# Exercise:
For the entries below, the result should be an exact transcription of the lines from the one with "The image size is (921, 888)." up to and including the one with "Task: Copy all differences to right side", and only those.

[Saved entries]
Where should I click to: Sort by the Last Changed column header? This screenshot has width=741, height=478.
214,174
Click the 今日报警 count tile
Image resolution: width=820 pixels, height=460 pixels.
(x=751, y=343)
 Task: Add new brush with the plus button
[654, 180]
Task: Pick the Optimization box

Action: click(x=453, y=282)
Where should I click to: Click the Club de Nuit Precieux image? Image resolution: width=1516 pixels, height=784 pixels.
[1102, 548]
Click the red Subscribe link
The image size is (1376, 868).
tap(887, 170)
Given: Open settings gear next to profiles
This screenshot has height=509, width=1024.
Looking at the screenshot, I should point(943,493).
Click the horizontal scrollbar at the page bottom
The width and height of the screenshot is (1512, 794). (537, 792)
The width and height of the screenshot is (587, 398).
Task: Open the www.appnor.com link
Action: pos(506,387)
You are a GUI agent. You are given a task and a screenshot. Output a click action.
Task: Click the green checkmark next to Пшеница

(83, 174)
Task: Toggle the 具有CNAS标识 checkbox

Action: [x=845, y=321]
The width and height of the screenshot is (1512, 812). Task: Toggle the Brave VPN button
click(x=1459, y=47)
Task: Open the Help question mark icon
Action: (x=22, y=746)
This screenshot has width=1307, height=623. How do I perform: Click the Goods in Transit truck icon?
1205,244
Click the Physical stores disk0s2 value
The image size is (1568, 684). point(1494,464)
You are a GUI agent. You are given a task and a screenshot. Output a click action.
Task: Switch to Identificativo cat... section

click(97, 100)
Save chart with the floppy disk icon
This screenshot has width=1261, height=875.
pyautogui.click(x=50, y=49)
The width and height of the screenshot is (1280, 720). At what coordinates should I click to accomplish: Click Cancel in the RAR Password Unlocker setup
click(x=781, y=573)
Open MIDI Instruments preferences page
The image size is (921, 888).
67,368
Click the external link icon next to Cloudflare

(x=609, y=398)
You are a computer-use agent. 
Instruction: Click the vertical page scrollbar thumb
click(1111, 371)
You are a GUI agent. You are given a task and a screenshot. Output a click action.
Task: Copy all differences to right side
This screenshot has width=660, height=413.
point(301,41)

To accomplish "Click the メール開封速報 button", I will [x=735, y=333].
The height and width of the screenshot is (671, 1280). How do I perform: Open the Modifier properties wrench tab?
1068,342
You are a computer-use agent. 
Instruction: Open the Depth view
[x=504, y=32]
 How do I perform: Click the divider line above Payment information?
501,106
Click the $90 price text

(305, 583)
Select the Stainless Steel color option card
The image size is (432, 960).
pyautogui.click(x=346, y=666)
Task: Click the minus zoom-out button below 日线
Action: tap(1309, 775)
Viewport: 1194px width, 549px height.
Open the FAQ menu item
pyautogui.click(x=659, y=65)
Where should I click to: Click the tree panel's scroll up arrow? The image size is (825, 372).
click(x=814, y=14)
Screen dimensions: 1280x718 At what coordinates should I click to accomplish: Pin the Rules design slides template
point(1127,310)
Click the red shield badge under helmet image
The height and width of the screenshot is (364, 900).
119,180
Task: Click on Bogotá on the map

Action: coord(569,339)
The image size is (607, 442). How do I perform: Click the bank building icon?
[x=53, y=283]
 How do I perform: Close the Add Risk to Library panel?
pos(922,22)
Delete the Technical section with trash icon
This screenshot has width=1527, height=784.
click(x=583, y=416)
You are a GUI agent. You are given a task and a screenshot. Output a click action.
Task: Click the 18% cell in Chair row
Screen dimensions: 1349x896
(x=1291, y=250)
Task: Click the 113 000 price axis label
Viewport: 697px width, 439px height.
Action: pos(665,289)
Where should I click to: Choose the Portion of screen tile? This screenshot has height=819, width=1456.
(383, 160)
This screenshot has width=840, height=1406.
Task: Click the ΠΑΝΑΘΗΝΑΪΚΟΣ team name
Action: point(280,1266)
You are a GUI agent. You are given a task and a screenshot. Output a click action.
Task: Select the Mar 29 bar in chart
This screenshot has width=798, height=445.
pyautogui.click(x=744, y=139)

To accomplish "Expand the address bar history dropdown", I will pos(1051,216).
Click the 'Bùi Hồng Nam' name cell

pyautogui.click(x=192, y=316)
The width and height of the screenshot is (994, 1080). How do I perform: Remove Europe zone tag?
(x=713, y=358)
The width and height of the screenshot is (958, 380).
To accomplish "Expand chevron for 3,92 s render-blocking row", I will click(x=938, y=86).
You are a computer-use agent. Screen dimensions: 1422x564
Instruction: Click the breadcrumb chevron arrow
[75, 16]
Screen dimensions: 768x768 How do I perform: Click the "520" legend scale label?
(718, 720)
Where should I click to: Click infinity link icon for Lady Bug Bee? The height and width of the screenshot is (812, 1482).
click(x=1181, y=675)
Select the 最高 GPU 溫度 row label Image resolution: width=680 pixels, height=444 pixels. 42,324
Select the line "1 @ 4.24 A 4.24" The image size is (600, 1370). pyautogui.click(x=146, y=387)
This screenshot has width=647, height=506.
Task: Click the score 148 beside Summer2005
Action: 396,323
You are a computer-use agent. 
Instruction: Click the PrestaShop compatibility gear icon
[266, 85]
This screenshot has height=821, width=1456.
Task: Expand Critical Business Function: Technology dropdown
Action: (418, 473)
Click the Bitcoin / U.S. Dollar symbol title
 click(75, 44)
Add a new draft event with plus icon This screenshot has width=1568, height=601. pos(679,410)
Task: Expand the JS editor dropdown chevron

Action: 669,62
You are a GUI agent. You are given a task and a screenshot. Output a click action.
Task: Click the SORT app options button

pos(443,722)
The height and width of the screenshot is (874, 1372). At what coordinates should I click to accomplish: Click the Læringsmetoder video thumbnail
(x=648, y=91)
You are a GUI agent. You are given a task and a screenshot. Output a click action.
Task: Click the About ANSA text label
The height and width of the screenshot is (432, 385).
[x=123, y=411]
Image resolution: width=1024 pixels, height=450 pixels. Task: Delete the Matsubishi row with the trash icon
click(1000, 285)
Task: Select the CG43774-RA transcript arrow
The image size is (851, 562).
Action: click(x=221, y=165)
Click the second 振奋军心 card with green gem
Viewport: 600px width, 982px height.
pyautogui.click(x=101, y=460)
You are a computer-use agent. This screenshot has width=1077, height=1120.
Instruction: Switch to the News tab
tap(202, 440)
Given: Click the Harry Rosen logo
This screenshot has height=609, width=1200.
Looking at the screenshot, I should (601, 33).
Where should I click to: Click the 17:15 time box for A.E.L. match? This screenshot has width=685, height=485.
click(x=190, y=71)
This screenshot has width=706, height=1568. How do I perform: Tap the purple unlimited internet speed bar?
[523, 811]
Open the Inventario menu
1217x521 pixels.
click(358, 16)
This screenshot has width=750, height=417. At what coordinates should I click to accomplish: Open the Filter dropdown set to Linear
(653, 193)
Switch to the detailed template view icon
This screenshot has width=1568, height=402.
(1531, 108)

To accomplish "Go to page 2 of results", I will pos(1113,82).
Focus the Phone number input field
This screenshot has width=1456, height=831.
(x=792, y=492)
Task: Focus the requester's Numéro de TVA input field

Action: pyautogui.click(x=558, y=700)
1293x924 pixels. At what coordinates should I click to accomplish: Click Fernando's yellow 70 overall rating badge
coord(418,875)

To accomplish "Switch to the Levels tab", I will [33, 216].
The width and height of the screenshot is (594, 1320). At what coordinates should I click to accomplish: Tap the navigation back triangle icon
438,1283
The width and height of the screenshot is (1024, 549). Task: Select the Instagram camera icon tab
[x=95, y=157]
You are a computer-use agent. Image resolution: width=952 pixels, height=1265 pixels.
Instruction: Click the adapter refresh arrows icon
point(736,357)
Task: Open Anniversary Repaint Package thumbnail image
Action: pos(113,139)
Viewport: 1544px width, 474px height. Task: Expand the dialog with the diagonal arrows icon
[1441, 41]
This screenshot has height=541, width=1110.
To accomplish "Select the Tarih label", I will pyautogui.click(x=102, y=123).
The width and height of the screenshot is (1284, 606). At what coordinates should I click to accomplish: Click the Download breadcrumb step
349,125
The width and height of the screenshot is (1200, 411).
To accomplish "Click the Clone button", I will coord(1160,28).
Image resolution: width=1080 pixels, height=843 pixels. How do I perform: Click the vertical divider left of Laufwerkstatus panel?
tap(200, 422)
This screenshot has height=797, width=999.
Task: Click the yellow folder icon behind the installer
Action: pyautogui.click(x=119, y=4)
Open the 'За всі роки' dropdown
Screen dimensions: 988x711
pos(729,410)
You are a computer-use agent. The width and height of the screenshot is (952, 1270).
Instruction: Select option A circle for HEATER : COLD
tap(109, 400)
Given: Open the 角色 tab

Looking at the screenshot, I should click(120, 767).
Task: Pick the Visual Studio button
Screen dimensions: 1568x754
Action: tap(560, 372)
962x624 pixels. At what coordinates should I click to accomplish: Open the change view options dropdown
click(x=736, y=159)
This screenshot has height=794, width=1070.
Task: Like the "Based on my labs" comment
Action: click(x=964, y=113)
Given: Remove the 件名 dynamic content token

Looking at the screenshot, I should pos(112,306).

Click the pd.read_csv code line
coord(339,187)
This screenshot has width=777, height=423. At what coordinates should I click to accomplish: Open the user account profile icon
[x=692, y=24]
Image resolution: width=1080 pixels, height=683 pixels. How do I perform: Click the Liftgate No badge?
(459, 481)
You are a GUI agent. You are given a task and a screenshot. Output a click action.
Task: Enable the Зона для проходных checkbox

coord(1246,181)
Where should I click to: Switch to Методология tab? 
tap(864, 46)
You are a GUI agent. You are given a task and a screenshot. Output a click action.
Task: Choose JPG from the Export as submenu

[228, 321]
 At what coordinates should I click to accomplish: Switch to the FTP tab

# Answer to the problem:
The image size is (921, 888).
67,368
Click the external link icon next to Cloudflare

(x=609, y=398)
You are a computer-use agent. 
Instruction: Click the vertical page scrollbar thumb
click(1111, 371)
You are a GUI agent. You are given a task and a screenshot. Output a click action.
Task: Copy all differences to right side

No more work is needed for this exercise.